Хэтти видно не было, как и свободных мест, кроме одного на французском диване возле молодой женщины, закутанной в старый потрёпанный плед. Аннабель узнала этот плед. Девушка присутствовала со всеми на Парламентской площади: леди Катриона Кэмпбелл. Она не была студенткой колледжа, а помогала отцу, Аластеру Кэмпбеллу, оксфордскому профессору, шотландскому графу и владельцу замка в высокогорной местности Шотландии. Леди Катриона сильно удивила её, неловко помахав рукой и слегка отодвинувшись, чтобы освободить больше места.
Направляясь к дивану, Аннабель то и дело ловила на себе брошенные украдкой взгляды. Да, она знала, что её прогулочное платье было простым и старомодным. Среди узких современных платьев из шёлка её, скорее всего, смотрелось как пережиток ушедшей эпохи... Хотя в сравнении с тем шотландским пледом, не такой уж давно ушедшей.
Она осторожно опустилась на бархатное сиденье дивана.

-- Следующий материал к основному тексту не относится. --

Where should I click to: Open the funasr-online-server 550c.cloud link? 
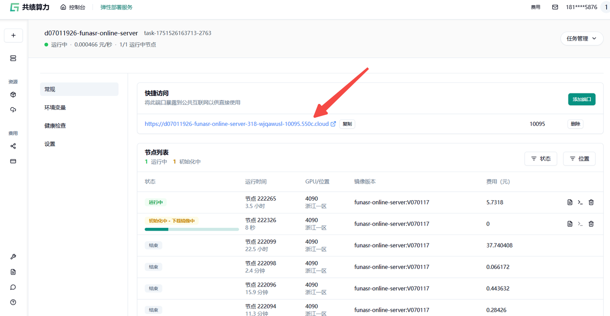point(237,124)
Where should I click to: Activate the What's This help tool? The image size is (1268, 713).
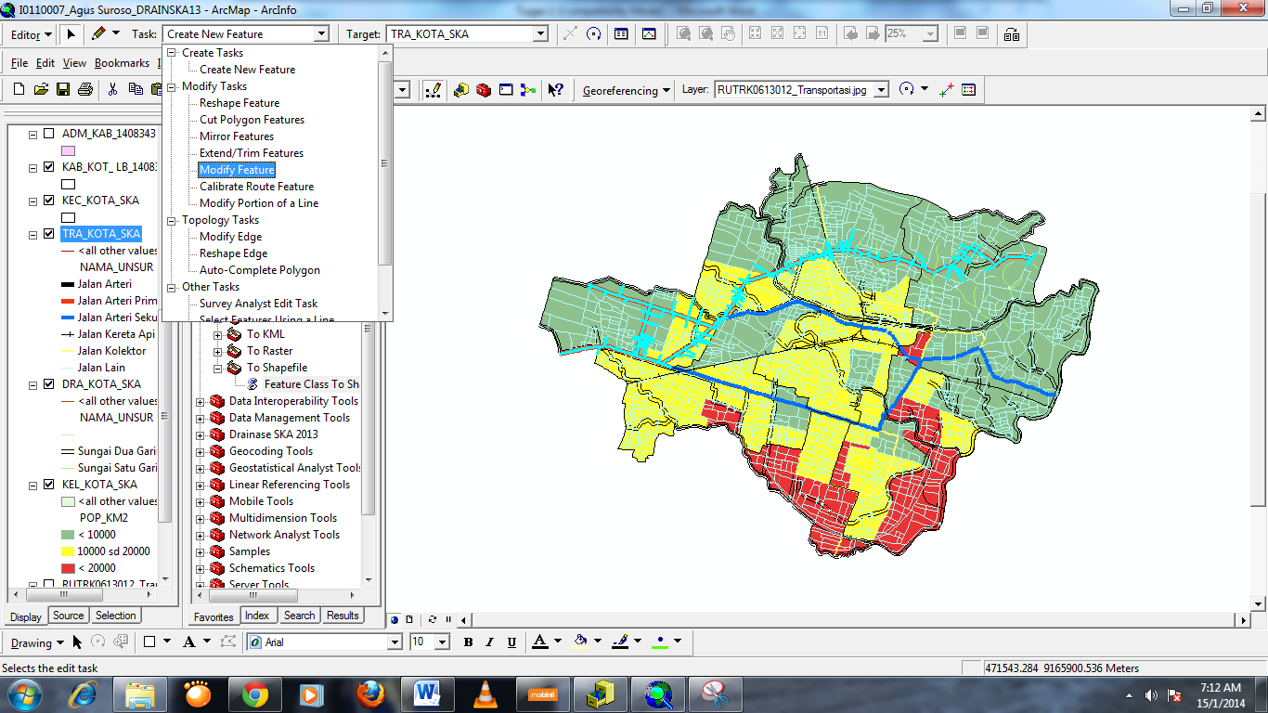[x=555, y=90]
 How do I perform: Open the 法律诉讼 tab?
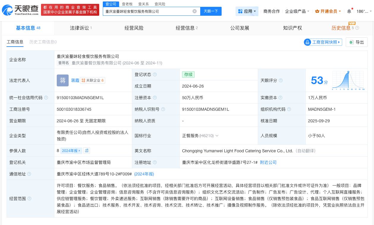click(x=79, y=28)
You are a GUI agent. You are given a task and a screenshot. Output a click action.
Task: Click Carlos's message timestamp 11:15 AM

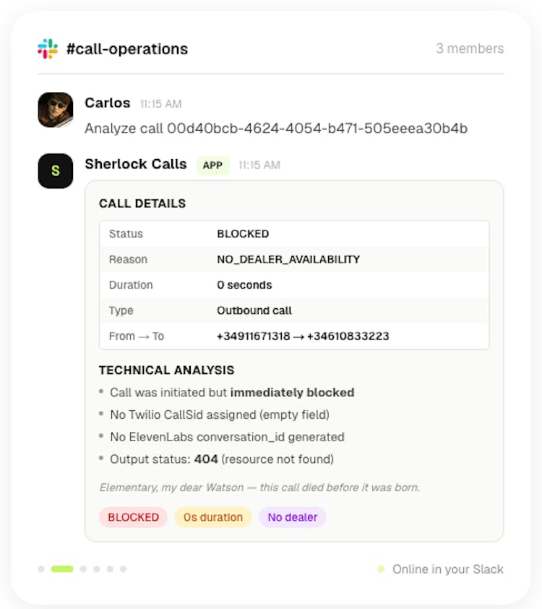click(x=160, y=104)
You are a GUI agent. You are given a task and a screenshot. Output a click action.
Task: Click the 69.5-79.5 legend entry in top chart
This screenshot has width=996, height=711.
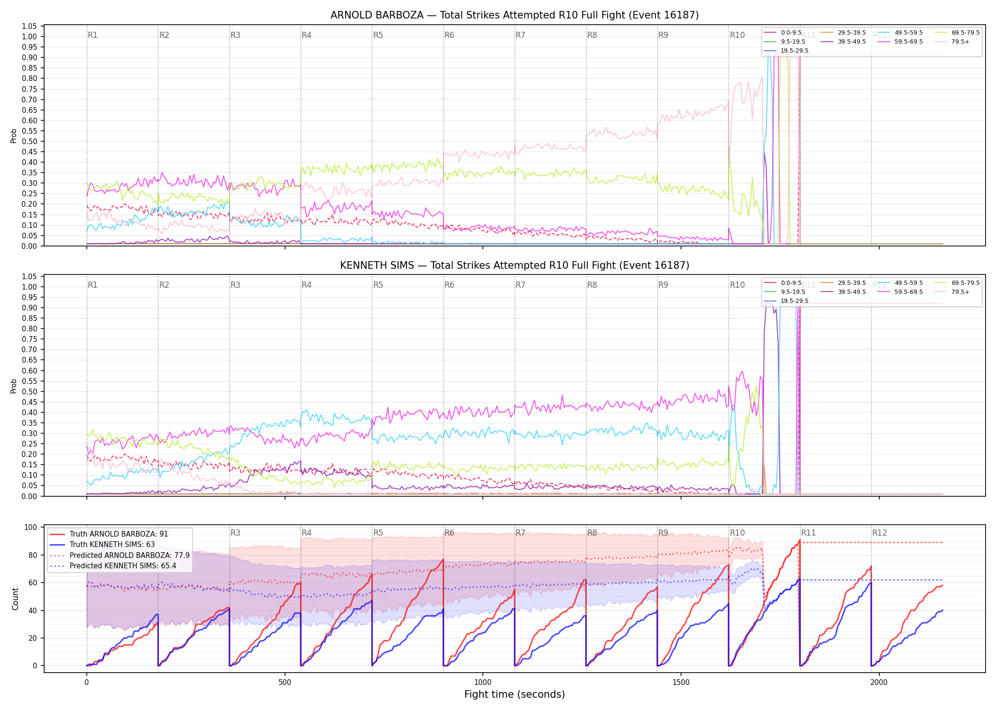click(957, 33)
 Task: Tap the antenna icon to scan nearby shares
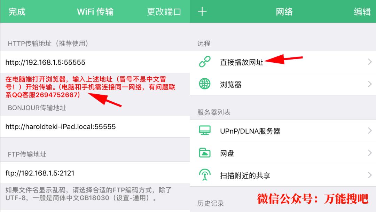[x=205, y=175]
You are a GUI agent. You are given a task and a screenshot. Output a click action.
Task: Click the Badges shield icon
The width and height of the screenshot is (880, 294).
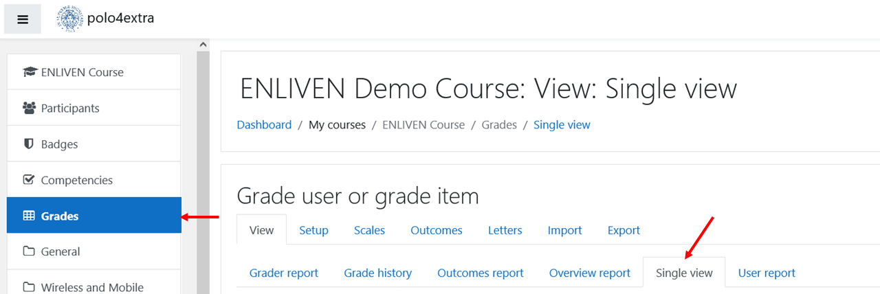pyautogui.click(x=29, y=144)
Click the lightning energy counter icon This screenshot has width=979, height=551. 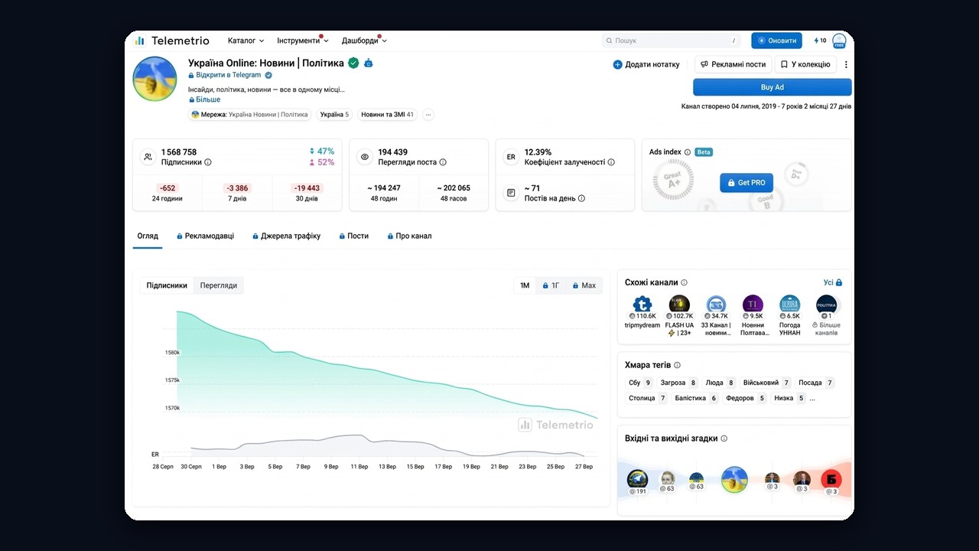pos(816,41)
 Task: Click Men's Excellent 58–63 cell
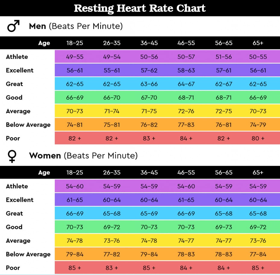coord(186,70)
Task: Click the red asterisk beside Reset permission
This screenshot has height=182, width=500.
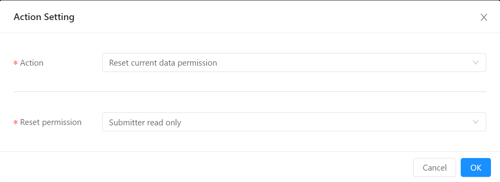Action: click(x=16, y=123)
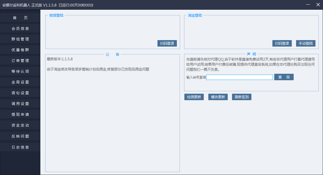Viewport: 323px width, 175px height.
Task: Open 调用设置 in sidebar
Action: click(20, 104)
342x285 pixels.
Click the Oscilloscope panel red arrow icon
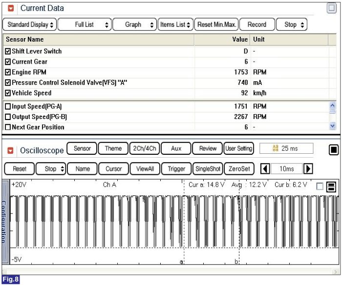[11, 150]
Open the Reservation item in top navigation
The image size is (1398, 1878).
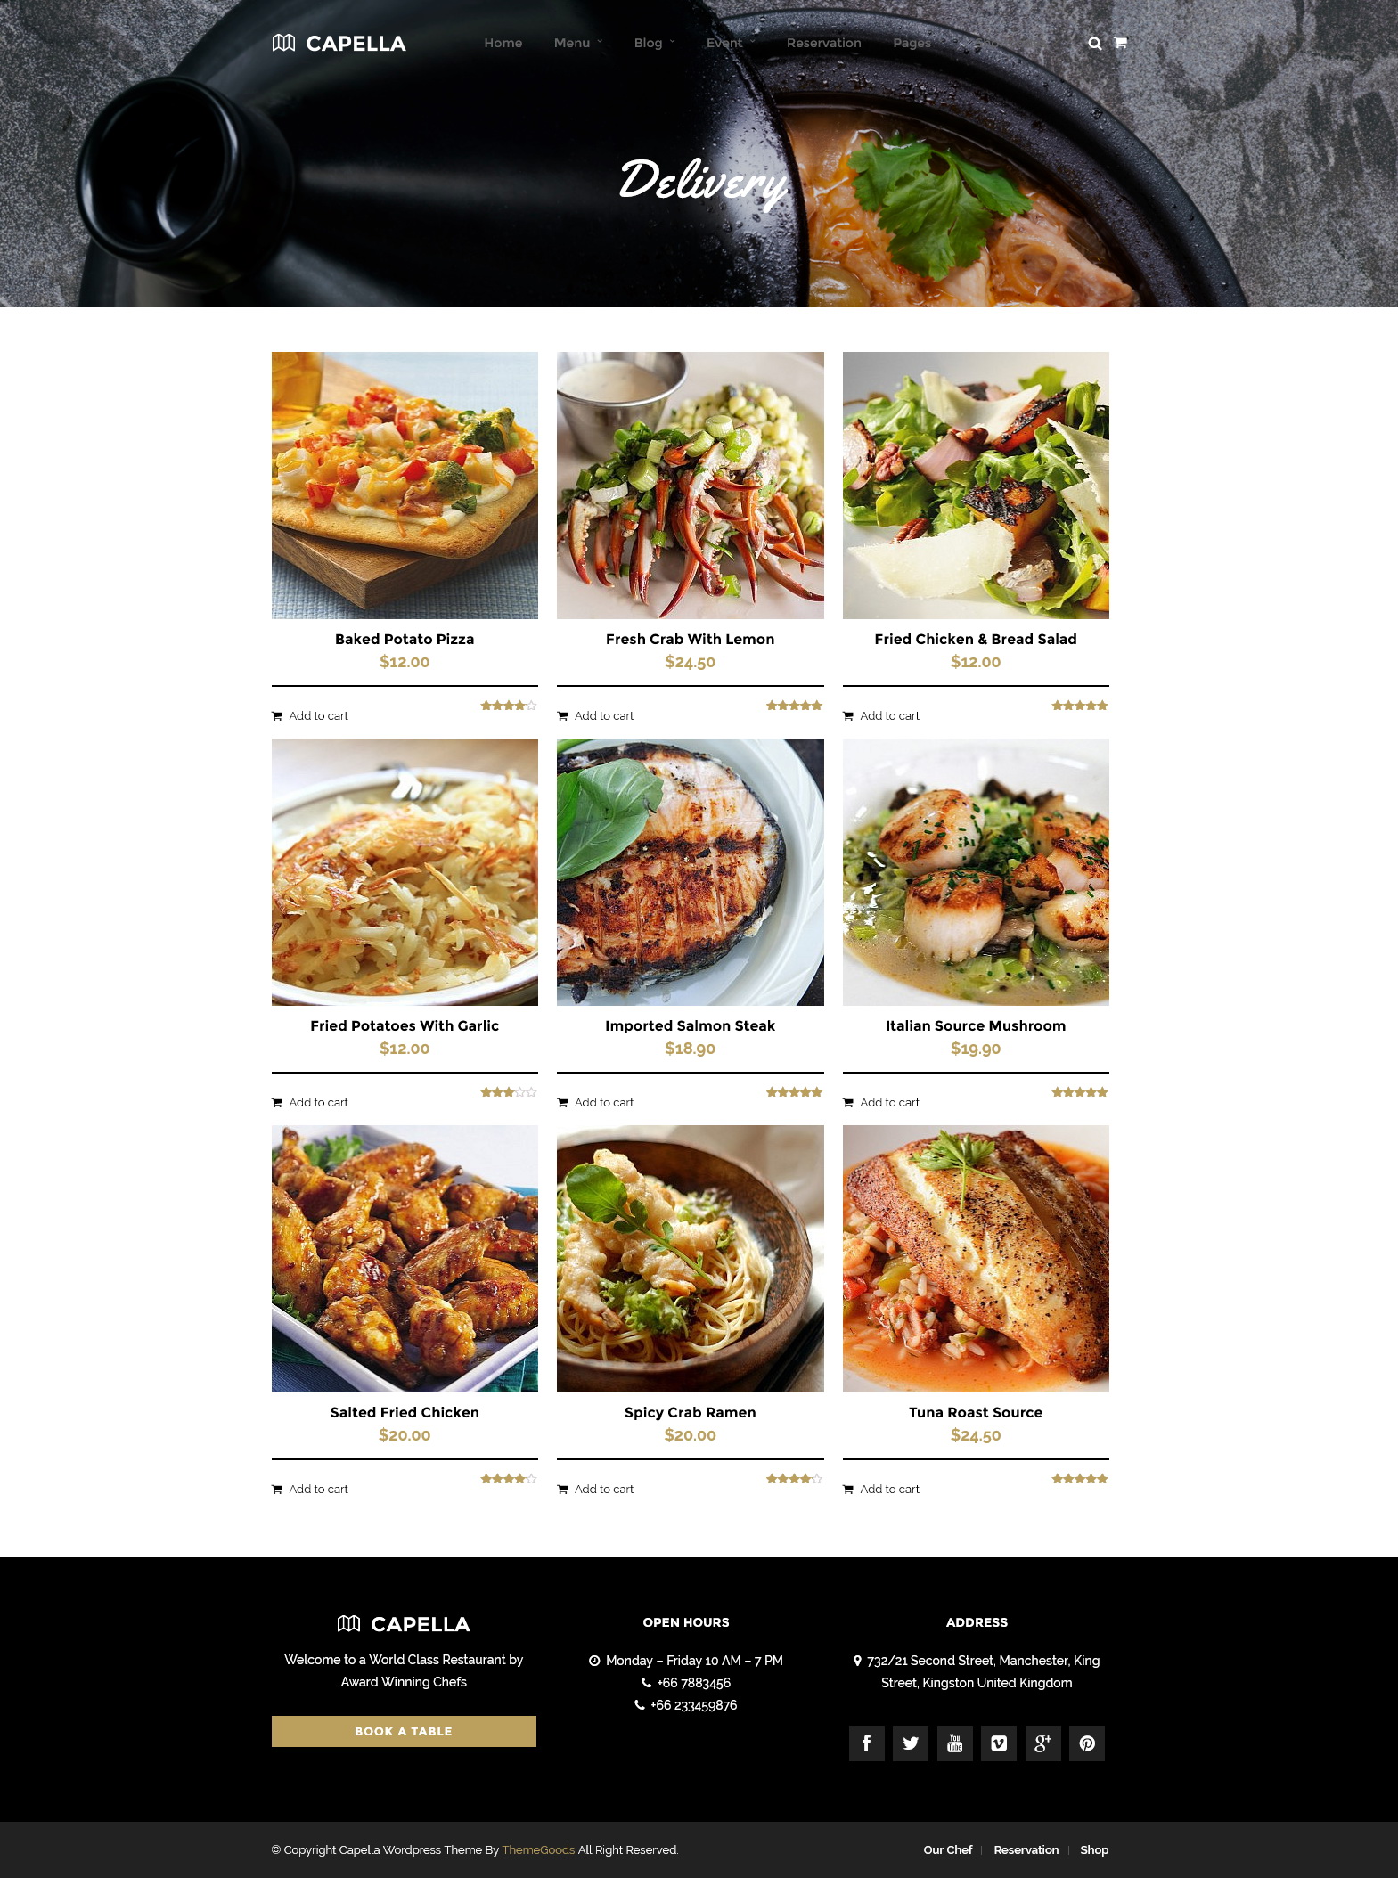[823, 43]
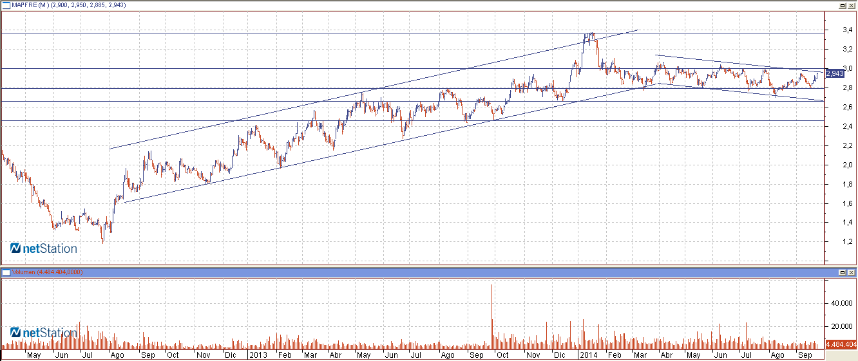Click the 2013 year marker on time axis
The image size is (858, 361).
(x=258, y=355)
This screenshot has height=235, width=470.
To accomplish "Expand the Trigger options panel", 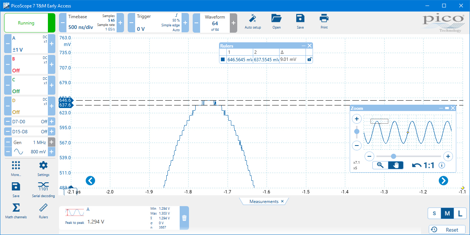I will [x=185, y=23].
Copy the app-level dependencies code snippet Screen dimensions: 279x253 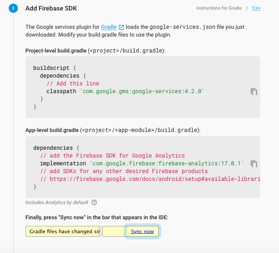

– Кажется, мы ещё не знакомы, – сказала она леди Кэмпбелл. – Я Аннабель Арчер.
Девушка совсем не походила на дочь графа: её лицо наполовину скрывали большие круглые очки, а волосы цвета воронова крыла были собраны в бесхитростный пучок. Укутанная в свою нелепую шаль, она напоминала черепаху.
– Я знаю, кто вы, – проговорила леди Кэмпбелл. – Вы та самая девушка со стипендией.
Её прозаичные слова смягчил шотландский акцент.
Улыбка Аннабель, видимо, ободрила девушку, потому что из-под пледа высунулась её правая рука.
– Меня зовут Катриона. Я видела, как вы агитировали герцога Монтгомери на прошлой неделе. Очень смелый поступок.
Аннабель рассеянно пожала протянутую руку. Монтгомери. Имя возродило в памяти надменное аристократическое лицо, холодные глаза, пальцы, сжимающие её руку... Аннабель не гордилась собой, но эта встреча так её захватила, что она нашла о нём статью в "Альманахе аристократии". Как и у всякого достойного герцога, его родословная восходила к Вильгельму Завоевателю, вместе с которым в 1066 году его предки пришли, чтобы изменить лицо Британии. С течением веков его семья только накапливала земли и богатела. Герцогом он стал в девятнадцать. Слишком юный возраст, чтобы управлять значительной частью страны, но, вспомнив властную и сдержанную манеру герцога, Аннабель с трудом могла себе представить, что он когда-то был ребёнком. Возможно, он возник из ниоткуда сразу взрослым, как белокурый греческий полубог.